Pourquoi ne pas rejoindre les initiatives de l’opposition ? Que leur reprochez-vous ?

Ce sont des alliances d’appareils et je ne fais partie d’aucun appareil. Je ne leur reproche rien et je trouve très bien ce qu’ils font. Toute initiative politique est bonne. Je dis qu’en parallèle à ce qu’ils font, il est bon qu’on se mette à la disposition de la population. Et que chacun fasse bien son boulot. Il y a des côtés positifs dans ces initiatives comme le fait de retrouver le RCD et le MSP et Djaballah ensemble. Il y a plus d’acceptation de l’autre ; aujourd’hui en Algérie, et il faut en profiter.  Et il ne faut pas opposer les démarches et les initiatives, il faut les voir comme une complémentarité.
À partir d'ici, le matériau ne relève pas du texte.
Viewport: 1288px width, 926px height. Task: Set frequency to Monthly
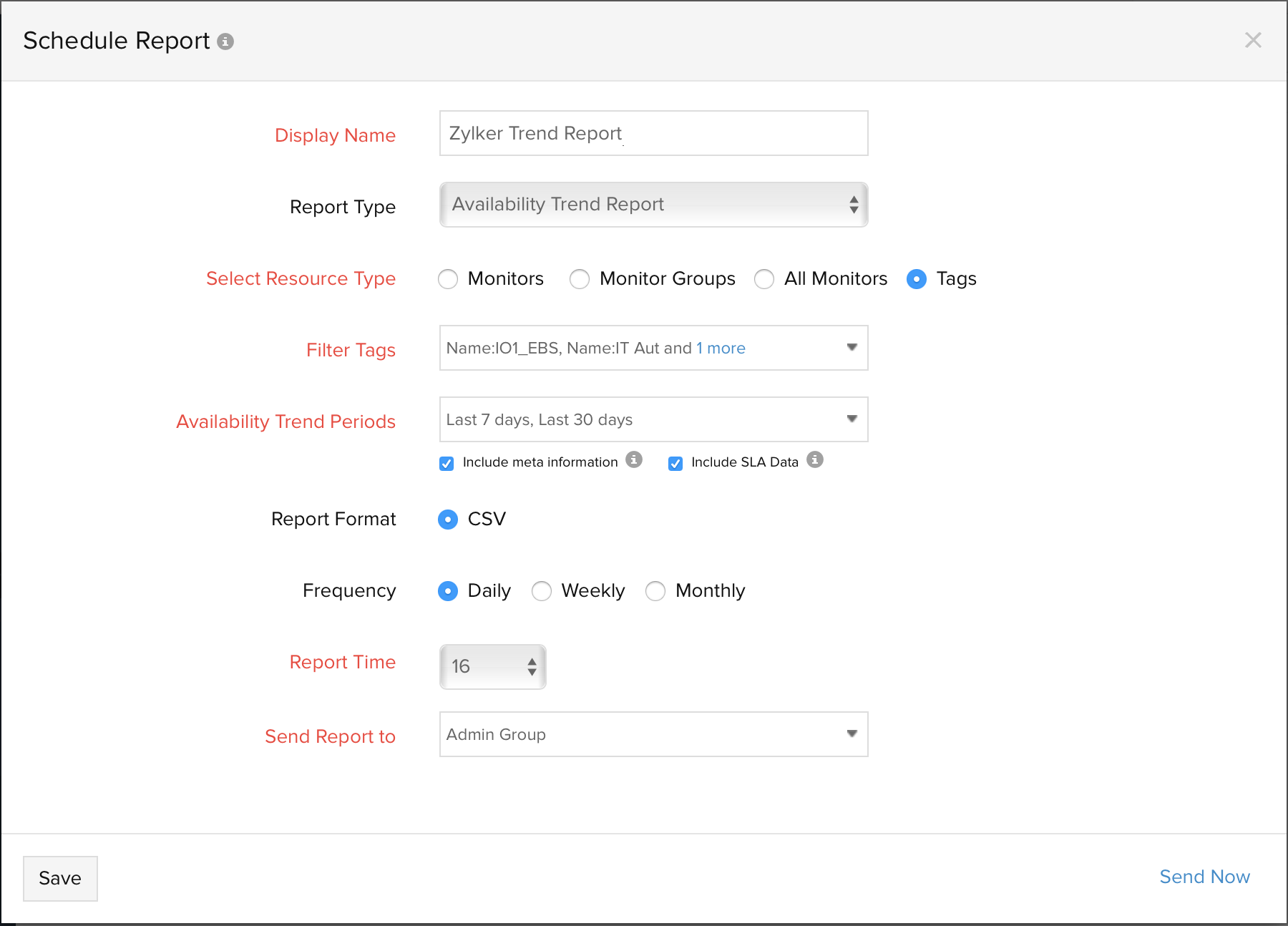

Vous semblez quand même sceptique par rapport à ces initiatives ?

Si je n’y adhère pas, c’est parce que je crois qu’il faut être dans des démarches qui correspondent au temps. Il ne faut pas se laisser déborder par le temps ou être nostalgique d’une période. Je pense que la population a besoin de faire partie des initiatives et non pas qu’on vienne lui dire ce qu’elle doit faire.

Comment devrait se faire la transition en Algérie ?
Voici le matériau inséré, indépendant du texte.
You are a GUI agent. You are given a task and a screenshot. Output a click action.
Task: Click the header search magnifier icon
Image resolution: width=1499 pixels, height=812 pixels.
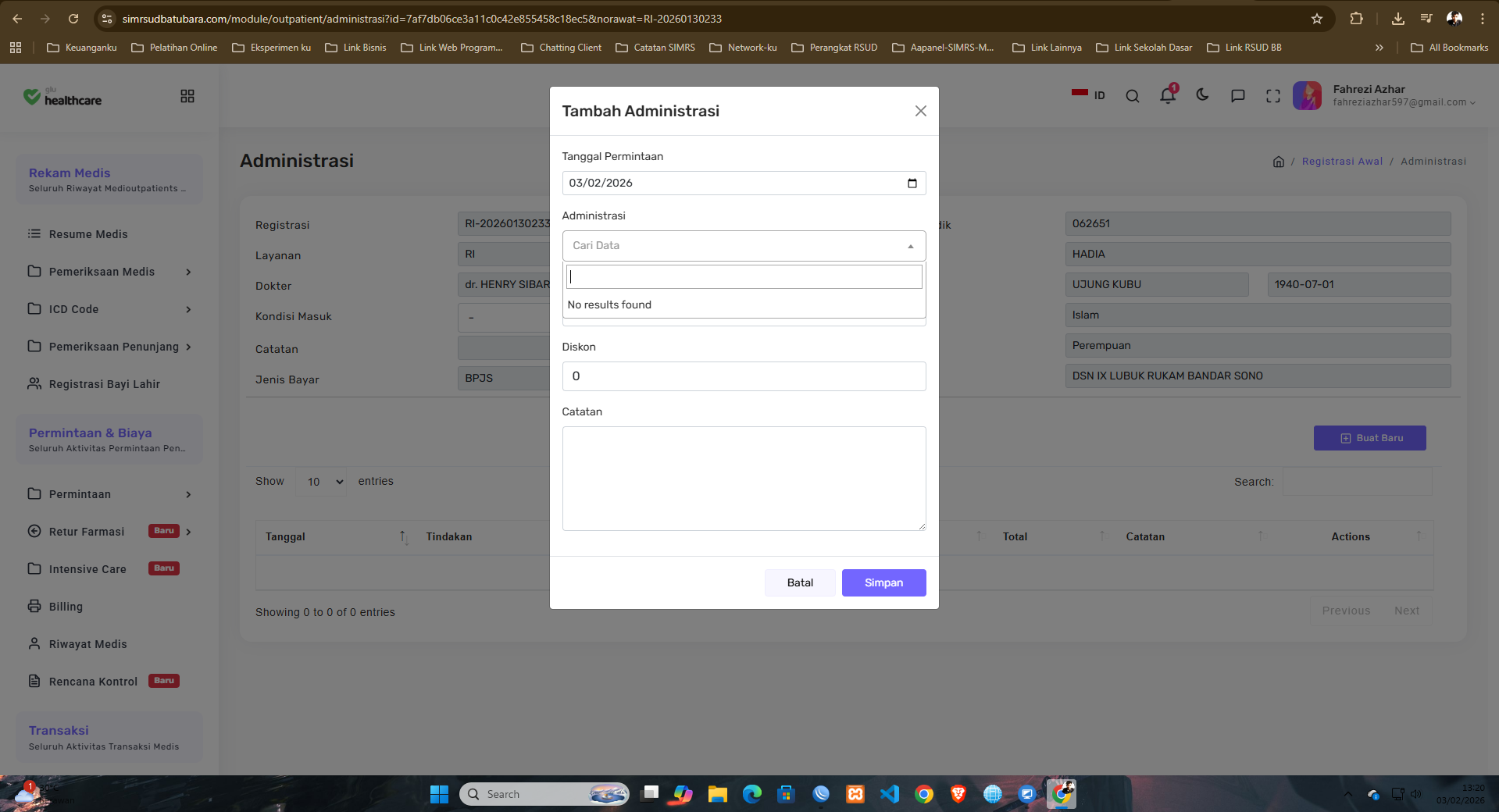(1132, 96)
Nous avons un système qui, depuis 1992, parle de  transition. Dernièrement, nous avons vu à travers des articles de presse qu’il fallait rappeler M. Zeroual pour deux années de transition. Mais on sait bien que ce discours n’est pas un discours en direction de la population ; mais à l’attention de l’étranger. La transition n’est pas un programme politique. Les Algériens vivent dans l’enfermement depuis très longtemps et on essaie de les berner avec un discours sur la peur, la stabilité et sur des faux programmes pour perpétuer cet enfermement. Les hommes politiques doivent comprendre leur population. Car il ne faut pas se faire d’illusions, des dirigeants ne savent pas ce qui se passe chez eux. On les a enfermés au Club des pins. Ce sont des gens qui ne sont plus en contact avec ce peuple. C’est pour cette raison que cette étape d’explication et d’échange est fondamentale. Que les uns et les autres se comprennent et partagent le même espace. Il faut tenir compte de notre histoire. Si on ne sait pas d’où on vient, on n’ira nulle part. Il faut tenir compte de ce qui fait notre force et notre faiblesse.

Mouloud Hamrouche a été invité aux consultations sur la Constitution. Va-t-il y prendre part ?

Il faut poser la question à M. Hamrouche.